Open Banking and APIs: What IT Leaders Need to Know
Marco Santos, CEO of GFT Americas, emphasized the pivotal role of AI implementation in banking’s digital evolution. Enhancing everyday banking experiences and bolstering cybersecurity measures are among the applications consumers are more inclined to embrace, contingent on their age. GFT’s comprehensive survey of 2,002 US consumers underscores the boundaries and expectations surrounding AI in personal banking. A new report released by global digital transformation company GFT shows that US banking customers increasingly accept integrating artificial intelligence (AI) into their banking experiences, with a few caveats.
While younger demographics, such as Gen Z, exhibit greater openness towards AI applications, older generations remain skeptical, particularly those aged 55 and above. According to the Banking Disruption Index, 44% of American consumers express contentment with using AI in personal banking, especially when banks provide transparency regarding its implementation. To supplement existing defenses and adequately secure the expanding API attack surface generated by open banking demands dedicated API security. Organizations need solutions that include the following capabilities as a baseline for API security.

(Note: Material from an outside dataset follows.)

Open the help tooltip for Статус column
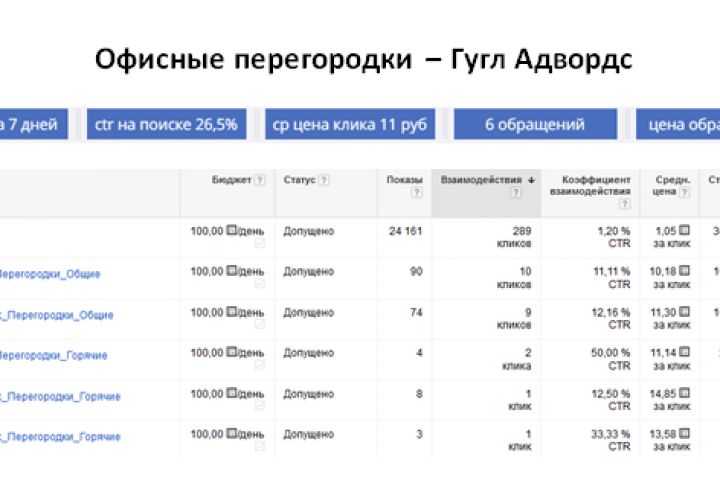This screenshot has width=720, height=480. (324, 180)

Agents and Customer Engagement
However, because each API represents unique business logic, and each attack on APIs is therefore unique, protections depend on uniquely fingerprinting each API environment to pinpoint bad actors. Moreover, today’s typical application security solutions, such as web application firewalls (WAFs), can identify known attack patterns, but they lack the ability to protect an API’s unique logic. A plethora of A2A payment platforms now exist, each with its own unique characteristics. In Brazil, the Central Bank developed PIX, while in Canada, Interac Online is an e-commerce payment service provided by Interac, a private collaboration between the leading Canadian banks. Furthermore, the National Payments Council of India and the Reserve Bank of India launched the Unified Payments Interface (UPI) in India in 2016.